_Stored data entries_
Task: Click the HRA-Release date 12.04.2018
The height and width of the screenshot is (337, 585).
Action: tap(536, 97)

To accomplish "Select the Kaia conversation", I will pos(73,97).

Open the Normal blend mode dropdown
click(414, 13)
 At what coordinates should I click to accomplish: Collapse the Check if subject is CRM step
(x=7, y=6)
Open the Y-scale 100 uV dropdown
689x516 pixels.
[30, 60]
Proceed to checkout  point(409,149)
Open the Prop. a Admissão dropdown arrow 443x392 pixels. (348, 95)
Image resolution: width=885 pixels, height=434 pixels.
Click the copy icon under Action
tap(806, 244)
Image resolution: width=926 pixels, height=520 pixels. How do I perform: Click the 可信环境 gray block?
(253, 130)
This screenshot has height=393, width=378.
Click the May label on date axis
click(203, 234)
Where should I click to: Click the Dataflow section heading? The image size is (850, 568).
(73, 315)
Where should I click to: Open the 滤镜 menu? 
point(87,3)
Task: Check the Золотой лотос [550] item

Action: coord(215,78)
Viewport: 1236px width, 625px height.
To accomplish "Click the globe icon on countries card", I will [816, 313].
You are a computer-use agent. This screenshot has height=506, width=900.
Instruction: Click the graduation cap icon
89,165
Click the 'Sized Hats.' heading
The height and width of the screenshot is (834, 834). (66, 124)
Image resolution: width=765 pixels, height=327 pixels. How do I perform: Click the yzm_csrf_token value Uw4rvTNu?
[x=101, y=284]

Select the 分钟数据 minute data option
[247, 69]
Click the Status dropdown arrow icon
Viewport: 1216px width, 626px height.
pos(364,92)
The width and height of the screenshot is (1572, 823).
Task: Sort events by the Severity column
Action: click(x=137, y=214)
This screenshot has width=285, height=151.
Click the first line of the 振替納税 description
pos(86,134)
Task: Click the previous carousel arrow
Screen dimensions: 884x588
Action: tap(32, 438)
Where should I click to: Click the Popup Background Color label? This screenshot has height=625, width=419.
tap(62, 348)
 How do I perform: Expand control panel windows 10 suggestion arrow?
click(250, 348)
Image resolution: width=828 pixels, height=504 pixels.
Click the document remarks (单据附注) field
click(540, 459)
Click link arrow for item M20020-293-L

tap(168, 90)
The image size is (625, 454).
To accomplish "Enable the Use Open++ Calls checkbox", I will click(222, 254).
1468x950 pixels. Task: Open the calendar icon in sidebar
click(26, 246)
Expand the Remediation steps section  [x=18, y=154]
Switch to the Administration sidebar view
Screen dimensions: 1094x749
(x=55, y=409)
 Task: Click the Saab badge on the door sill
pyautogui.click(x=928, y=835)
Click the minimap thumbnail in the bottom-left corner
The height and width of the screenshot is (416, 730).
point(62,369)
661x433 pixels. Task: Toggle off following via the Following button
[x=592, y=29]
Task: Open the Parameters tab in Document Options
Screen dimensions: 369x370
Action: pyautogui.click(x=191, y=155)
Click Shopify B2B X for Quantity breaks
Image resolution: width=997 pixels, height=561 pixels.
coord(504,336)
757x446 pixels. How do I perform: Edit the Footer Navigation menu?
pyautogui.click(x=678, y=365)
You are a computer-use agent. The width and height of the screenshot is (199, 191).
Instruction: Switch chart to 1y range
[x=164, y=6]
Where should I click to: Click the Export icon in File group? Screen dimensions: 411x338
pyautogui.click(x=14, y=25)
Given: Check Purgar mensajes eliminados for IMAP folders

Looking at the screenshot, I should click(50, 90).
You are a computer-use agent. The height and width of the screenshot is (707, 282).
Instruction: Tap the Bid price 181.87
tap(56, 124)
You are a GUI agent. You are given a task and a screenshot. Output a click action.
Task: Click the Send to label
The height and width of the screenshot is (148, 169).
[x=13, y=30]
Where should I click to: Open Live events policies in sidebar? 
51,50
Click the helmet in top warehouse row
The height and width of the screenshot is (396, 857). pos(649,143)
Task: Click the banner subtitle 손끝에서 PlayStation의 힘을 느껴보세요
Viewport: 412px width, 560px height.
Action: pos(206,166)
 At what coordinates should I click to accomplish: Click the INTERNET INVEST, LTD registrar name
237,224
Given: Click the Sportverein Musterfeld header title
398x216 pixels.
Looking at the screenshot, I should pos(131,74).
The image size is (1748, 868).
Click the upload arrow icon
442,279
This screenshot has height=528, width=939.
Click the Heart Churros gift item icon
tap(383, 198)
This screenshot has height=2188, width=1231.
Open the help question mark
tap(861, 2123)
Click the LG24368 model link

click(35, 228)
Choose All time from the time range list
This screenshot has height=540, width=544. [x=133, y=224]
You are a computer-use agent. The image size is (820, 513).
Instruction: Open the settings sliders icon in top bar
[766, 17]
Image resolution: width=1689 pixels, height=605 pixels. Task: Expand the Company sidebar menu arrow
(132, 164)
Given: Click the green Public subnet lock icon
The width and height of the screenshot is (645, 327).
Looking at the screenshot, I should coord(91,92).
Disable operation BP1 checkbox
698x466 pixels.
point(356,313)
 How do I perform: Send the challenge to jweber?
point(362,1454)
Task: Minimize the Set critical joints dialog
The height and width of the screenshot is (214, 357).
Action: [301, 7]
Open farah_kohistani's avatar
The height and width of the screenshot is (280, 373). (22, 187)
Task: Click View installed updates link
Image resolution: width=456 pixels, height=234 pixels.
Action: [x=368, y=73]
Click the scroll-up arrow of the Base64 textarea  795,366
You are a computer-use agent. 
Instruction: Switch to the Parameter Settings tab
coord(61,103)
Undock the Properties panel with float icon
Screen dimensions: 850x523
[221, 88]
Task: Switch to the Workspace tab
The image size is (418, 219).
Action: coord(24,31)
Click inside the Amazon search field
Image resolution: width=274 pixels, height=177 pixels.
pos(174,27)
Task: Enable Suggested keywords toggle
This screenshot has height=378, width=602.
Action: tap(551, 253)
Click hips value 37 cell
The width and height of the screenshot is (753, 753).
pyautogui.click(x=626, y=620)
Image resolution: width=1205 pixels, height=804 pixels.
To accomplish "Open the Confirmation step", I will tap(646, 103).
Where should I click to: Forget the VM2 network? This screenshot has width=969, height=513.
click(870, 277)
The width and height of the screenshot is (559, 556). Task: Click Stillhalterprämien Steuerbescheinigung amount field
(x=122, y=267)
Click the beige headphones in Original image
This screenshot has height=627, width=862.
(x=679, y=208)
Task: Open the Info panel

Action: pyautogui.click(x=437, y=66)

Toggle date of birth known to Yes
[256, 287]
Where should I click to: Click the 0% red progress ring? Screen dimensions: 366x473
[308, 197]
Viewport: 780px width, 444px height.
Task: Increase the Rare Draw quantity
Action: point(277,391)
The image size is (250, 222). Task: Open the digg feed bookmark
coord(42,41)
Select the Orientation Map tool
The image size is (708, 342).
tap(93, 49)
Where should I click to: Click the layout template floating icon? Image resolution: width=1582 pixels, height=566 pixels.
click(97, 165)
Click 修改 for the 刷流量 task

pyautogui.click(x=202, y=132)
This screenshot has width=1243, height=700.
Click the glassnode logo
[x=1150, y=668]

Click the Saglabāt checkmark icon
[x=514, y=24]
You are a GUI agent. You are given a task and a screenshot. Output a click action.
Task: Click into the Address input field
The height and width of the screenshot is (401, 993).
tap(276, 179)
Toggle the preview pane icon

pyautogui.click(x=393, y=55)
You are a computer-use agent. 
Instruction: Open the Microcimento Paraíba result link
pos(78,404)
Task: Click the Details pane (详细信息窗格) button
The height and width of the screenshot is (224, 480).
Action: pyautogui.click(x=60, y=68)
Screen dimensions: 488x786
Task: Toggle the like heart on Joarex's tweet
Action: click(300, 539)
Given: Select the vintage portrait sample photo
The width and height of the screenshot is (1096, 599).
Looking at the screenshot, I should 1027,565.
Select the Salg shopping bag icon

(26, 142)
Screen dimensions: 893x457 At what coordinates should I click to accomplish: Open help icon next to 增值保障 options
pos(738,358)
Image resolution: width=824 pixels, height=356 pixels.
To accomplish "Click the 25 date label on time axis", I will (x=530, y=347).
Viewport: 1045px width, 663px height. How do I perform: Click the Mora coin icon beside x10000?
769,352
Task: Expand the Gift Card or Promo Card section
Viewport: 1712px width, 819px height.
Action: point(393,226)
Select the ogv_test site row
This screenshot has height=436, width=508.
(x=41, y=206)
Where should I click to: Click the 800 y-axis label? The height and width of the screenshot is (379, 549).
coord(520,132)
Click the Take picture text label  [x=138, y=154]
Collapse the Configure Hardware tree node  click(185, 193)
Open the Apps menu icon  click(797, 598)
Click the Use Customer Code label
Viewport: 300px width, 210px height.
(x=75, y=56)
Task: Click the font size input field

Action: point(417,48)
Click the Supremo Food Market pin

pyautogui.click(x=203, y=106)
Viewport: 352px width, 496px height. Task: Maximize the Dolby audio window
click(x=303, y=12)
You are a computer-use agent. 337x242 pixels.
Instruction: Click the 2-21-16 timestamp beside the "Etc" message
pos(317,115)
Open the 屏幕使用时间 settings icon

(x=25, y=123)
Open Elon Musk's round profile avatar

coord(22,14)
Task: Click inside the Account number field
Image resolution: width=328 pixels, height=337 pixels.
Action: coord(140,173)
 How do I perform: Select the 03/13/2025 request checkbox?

_TO DO_
What is the number of lines above that contain the string "will"? Answer with that number only.

_FINAL ANSWER_
5